In the old days, circa Web 1.0, most online marketers measured the success of a Web site with a few different metrics. Many of these yardsticks are centered on site traffic and opt-in subscribers. (Others track online leads, time spent on the site, and of course, sales.) However, when it comes to a blog marketing campaign, I am not convinced that these same statistics are the best measures of a blog's success.

As most bloggers can attest, for even the most successful sites, traffic figures are low by the standards most are accustomed to. Let's sample some of the sites in the Technorati Top 100 that leave their stats open.

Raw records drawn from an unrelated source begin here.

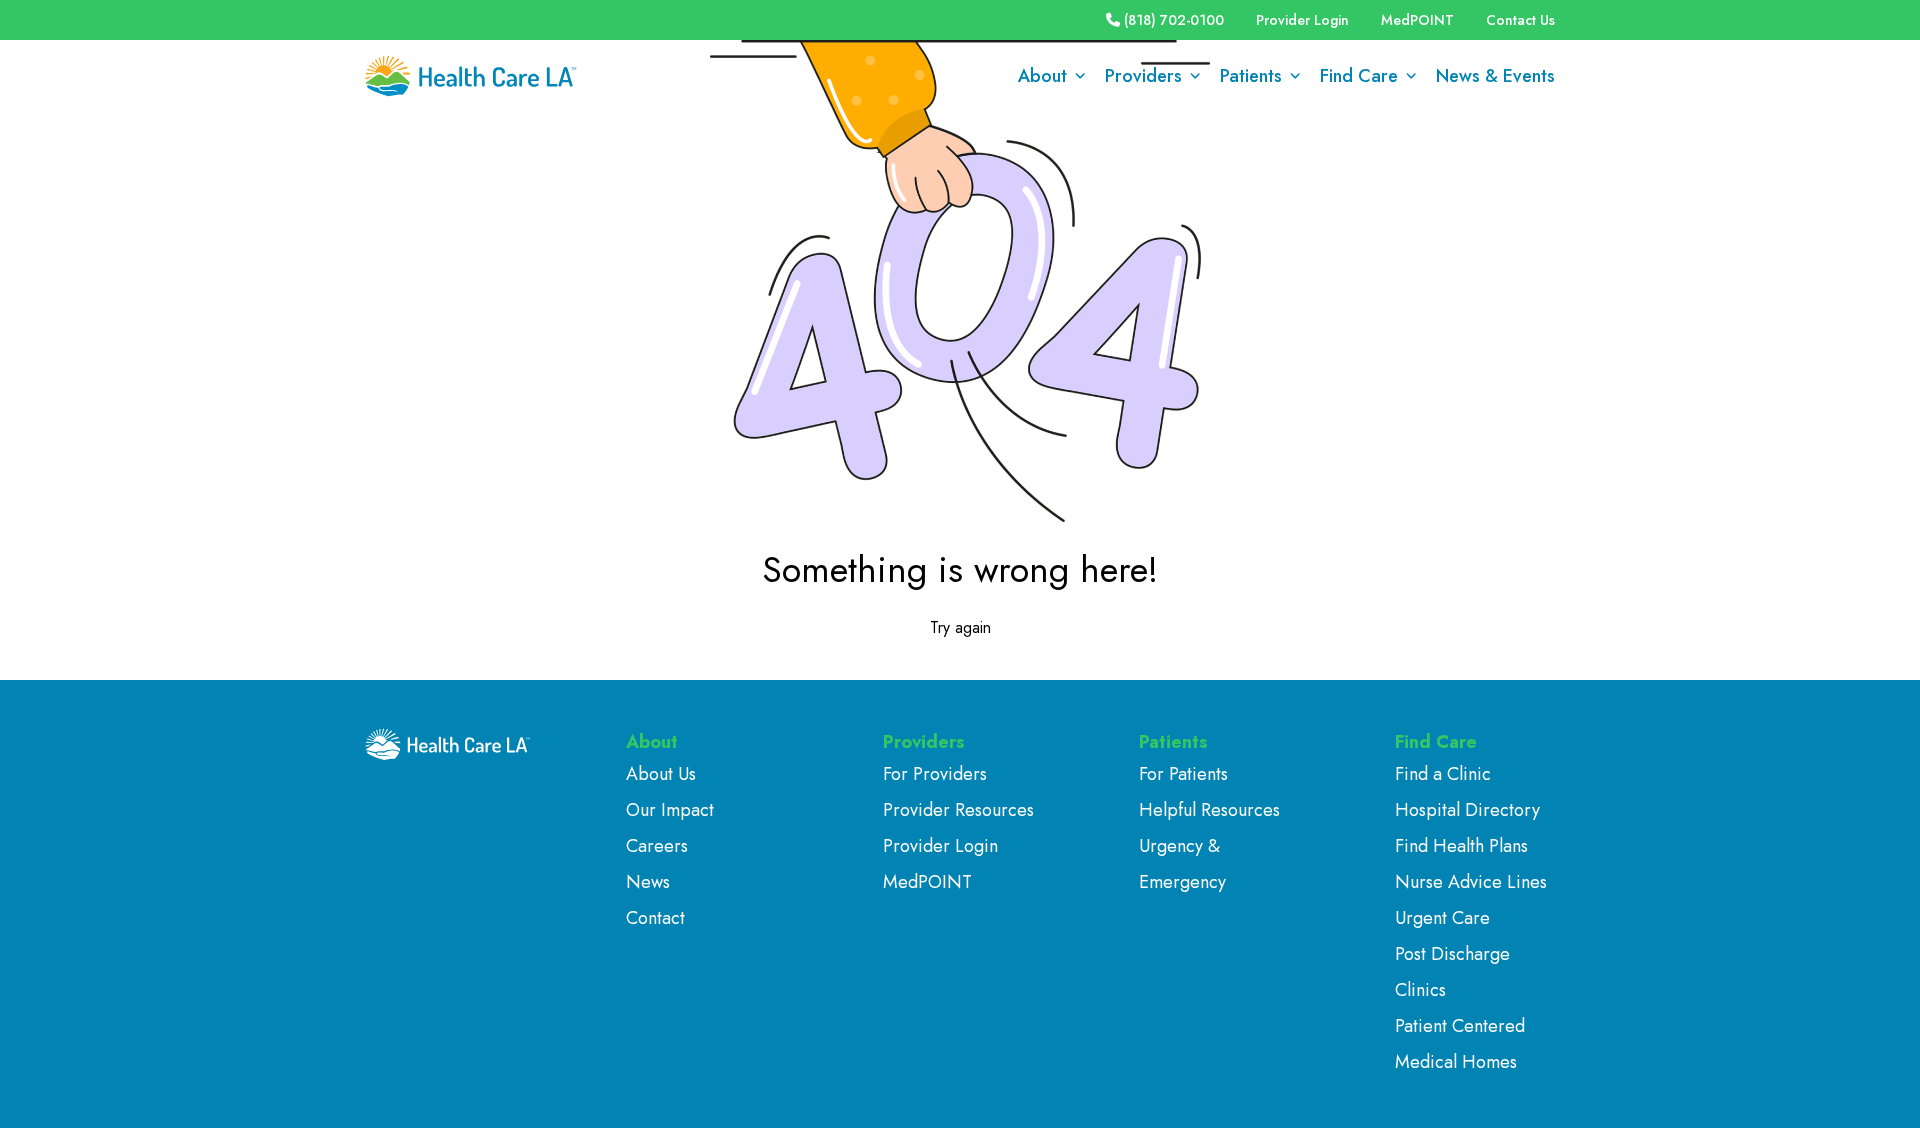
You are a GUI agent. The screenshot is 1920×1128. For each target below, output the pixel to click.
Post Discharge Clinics (1452, 972)
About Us (661, 774)
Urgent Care (1442, 918)
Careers (657, 846)
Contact (655, 918)
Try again (960, 627)
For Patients (1183, 774)
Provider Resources (958, 810)
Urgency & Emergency (1182, 864)
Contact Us (1520, 20)
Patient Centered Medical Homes (1460, 1044)
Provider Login (1302, 20)
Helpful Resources (1209, 810)
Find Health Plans (1461, 846)
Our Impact (670, 810)
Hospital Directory (1467, 810)
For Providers (935, 774)
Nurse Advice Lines (1471, 882)
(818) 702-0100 (1174, 20)
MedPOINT (1417, 20)
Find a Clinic (1443, 774)
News (648, 882)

My blog (#67) gets around 4300 daily uniques - many of them from Google. Gizmodo, number seven on the Technorati list, gets 237,000 visitors per day, while Andrew Sullivan (#42) sees around 32,000 daily passerby's. Head outside the Technorati Top 100, where all corporate blogs besides Google's reside, and I bet the numbers are even lower.

Does that mean they're not working? Heck no. That's because traffic is not the primary way to measure a blog's impact. Like PR, the return on investment is more soft, not hard. This needs to be taken into account. For example, if your goal is to promote thought leadership, I would track mentions on Google, media references to the blog, PubSub counts and more. If search engine optimization is your blogs purpose, traffic is surely important but then again so are the kinds of keywords that searchers are using to arrive at your blog site. Are they the right keywords?

Somewhere between the Web 1.0 way of measuring sites and the emerging Web 2.0 yardsticks (links, Google Juice, mindshare, relationships generated, etc.) there's a happy medium when it comes to benchmarking your blog. This is a market of niches that together have mass influence. Why do you think I called the blog Micro Persuasion? Let's not lose sight of that as we try to measure it.